▶ Stated goal:
Rewrite all of the records below, substituting "drop-down list" for every occurrence of "dropdown" and leaving everything else unchanged.

▼▼▼

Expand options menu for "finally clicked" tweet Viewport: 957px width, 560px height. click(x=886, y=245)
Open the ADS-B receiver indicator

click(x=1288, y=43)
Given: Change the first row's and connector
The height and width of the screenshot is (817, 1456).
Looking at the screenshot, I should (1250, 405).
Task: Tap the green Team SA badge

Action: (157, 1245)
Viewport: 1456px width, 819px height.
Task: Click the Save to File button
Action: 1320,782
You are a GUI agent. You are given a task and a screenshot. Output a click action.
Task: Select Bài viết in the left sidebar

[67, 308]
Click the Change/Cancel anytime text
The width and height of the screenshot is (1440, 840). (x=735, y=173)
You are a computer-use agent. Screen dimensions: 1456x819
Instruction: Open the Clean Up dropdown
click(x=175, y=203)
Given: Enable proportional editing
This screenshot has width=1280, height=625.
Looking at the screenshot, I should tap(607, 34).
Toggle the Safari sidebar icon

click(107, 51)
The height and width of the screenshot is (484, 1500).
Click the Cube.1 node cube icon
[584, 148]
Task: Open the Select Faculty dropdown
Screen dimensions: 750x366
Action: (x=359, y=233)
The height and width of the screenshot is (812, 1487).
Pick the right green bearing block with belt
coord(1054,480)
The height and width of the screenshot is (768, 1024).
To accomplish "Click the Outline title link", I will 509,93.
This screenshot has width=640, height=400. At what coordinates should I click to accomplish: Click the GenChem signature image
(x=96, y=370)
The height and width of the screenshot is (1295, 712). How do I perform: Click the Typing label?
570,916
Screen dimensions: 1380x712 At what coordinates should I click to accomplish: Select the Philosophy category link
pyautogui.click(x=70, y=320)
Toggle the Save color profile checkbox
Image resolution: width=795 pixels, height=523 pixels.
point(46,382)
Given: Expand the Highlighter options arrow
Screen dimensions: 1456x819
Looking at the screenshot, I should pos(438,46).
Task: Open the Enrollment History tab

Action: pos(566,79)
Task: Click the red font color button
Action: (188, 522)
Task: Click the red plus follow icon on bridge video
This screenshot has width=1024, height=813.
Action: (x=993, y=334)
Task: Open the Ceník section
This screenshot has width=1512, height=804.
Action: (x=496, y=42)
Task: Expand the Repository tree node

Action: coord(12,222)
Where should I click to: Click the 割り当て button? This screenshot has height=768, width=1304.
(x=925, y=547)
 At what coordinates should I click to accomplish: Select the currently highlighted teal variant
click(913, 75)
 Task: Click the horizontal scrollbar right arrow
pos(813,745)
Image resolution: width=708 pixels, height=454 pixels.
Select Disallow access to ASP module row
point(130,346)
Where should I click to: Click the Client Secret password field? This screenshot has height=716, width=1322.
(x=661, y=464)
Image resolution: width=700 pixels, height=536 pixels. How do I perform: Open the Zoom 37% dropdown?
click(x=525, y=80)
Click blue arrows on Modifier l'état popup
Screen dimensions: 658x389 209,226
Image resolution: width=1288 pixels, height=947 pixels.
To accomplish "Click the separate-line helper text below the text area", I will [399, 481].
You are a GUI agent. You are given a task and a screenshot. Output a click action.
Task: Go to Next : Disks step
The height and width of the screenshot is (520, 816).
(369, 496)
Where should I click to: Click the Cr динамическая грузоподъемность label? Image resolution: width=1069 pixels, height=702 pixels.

▲▲▲

▶ Response to the exercise:
Expand options menu for "finally clicked" tweet Viewport: 957px width, 560px height. click(x=886, y=245)
Open the ADS-B receiver indicator

click(x=1288, y=43)
Given: Change the first row's and connector
The height and width of the screenshot is (817, 1456).
Looking at the screenshot, I should (1250, 405).
Task: Tap the green Team SA badge

Action: (157, 1245)
Viewport: 1456px width, 819px height.
Task: Click the Save to File button
Action: 1320,782
You are a GUI agent. You are given a task and a screenshot. Output a click action.
Task: Select Bài viết in the left sidebar

[67, 308]
Click the Change/Cancel anytime text
The width and height of the screenshot is (1440, 840). (x=735, y=173)
You are a computer-use agent. Screen dimensions: 1456x819
Instruction: Open the Clean Up drop-down list
click(x=175, y=203)
Given: Enable proportional editing
This screenshot has width=1280, height=625.
Looking at the screenshot, I should tap(607, 34).
Toggle the Safari sidebar icon

click(107, 51)
The height and width of the screenshot is (484, 1500).
Click the Cube.1 node cube icon
[584, 148]
Task: Open the Select Faculty drop-down list
Screen dimensions: 750x366
Action: (x=359, y=233)
The height and width of the screenshot is (812, 1487).
Pick the right green bearing block with belt
coord(1054,480)
The height and width of the screenshot is (768, 1024).
To accomplish "Click the Outline title link", I will 509,93.
This screenshot has width=640, height=400. At what coordinates should I click to accomplish: Click the GenChem signature image
(x=96, y=370)
The height and width of the screenshot is (1295, 712). How do I perform: Click the Typing label?
570,916
Screen dimensions: 1380x712 At what coordinates should I click to accomplish: Select the Philosophy category link
pyautogui.click(x=70, y=320)
Toggle the Save color profile checkbox
Image resolution: width=795 pixels, height=523 pixels.
point(46,382)
Given: Expand the Highlighter options arrow
Screen dimensions: 1456x819
Looking at the screenshot, I should pos(438,46).
Task: Open the Enrollment History tab

Action: pos(566,79)
Task: Click the red font color button
Action: (188, 522)
Task: Click the red plus follow icon on bridge video
This screenshot has width=1024, height=813.
Action: (x=993, y=334)
Task: Open the Ceník section
This screenshot has width=1512, height=804.
Action: (x=496, y=42)
Task: Expand the Repository tree node

Action: coord(12,222)
Where should I click to: Click the 割り当て button? This screenshot has height=768, width=1304.
(x=925, y=547)
 At what coordinates should I click to accomplish: Select the currently highlighted teal variant
click(913, 75)
 Task: Click the horizontal scrollbar right arrow
pos(813,745)
Image resolution: width=708 pixels, height=454 pixels.
Select Disallow access to ASP module row
point(130,346)
Where should I click to: Click the Client Secret password field? This screenshot has height=716, width=1322.
(x=661, y=464)
Image resolution: width=700 pixels, height=536 pixels. How do I perform: Open the Zoom 37% drop-down list?
click(x=525, y=80)
Click blue arrows on Modifier l'état popup
Screen dimensions: 658x389 209,226
Image resolution: width=1288 pixels, height=947 pixels.
To accomplish "Click the separate-line helper text below the text area", I will [399, 481].
You are a GUI agent. You are given a task and a screenshot. Output a click action.
Task: Go to Next : Disks step
The height and width of the screenshot is (520, 816).
(369, 496)
Where should I click to: Click the Cr динамическая грузоподъемность label? Image resolution: width=1069 pixels, height=702 pixels.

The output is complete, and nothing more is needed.